PROBLEM DETAILS: Starting with the line that contains "Image resolution: width=414, height=2576." and stopping after the line that contains "Un prodotto del", copy the entries below exactly. Include nothing else.

Pixel coordinate grounding data:

--- START ---

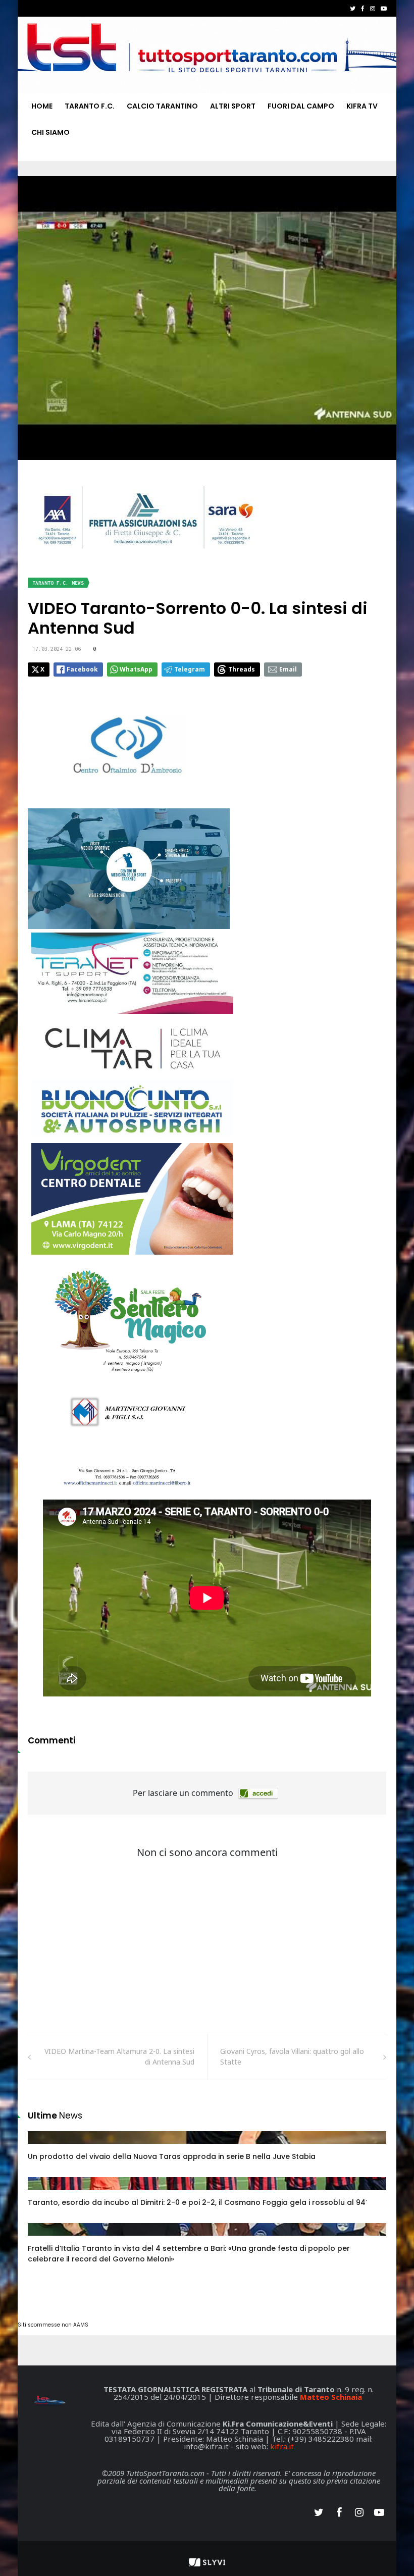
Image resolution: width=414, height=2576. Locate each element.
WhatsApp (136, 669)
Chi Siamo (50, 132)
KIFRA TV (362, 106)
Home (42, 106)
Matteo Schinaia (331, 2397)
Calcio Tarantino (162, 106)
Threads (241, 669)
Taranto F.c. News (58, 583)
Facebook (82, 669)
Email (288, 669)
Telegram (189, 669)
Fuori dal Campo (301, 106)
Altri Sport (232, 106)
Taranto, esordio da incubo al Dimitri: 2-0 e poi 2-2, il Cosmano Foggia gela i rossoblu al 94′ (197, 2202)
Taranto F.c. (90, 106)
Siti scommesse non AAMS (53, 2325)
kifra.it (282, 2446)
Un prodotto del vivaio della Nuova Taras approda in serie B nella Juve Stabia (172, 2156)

--- END ---
--- START ---

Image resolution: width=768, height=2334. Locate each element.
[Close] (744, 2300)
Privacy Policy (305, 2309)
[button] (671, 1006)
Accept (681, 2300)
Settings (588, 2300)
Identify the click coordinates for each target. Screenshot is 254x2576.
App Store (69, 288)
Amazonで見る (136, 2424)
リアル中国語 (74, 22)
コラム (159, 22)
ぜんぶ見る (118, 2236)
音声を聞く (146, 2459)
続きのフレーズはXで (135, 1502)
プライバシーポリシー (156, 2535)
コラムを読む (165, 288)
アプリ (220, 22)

--- END ---

EXERCISE RESPONSE:
Image resolution: width=414, height=2576. Locate each element.
WhatsApp (136, 669)
Chi Siamo (50, 132)
KIFRA TV (362, 106)
Home (42, 106)
Matteo Schinaia (331, 2397)
Calcio Tarantino (162, 106)
Threads (241, 669)
Taranto F.c. News (58, 583)
Facebook (82, 669)
Email (288, 669)
Telegram (189, 669)
Fuori dal Campo (301, 106)
Altri Sport (232, 106)
Taranto, esordio da incubo al Dimitri: 2-0 e poi 2-2, il Cosmano Foggia gela i rossoblu al 94′ (197, 2202)
Taranto F.c. (90, 106)
Siti scommesse non AAMS (53, 2325)
kifra.it (282, 2446)
Un prodotto del vivaio della Nuova Taras approda in serie B nella Juve Stabia (172, 2156)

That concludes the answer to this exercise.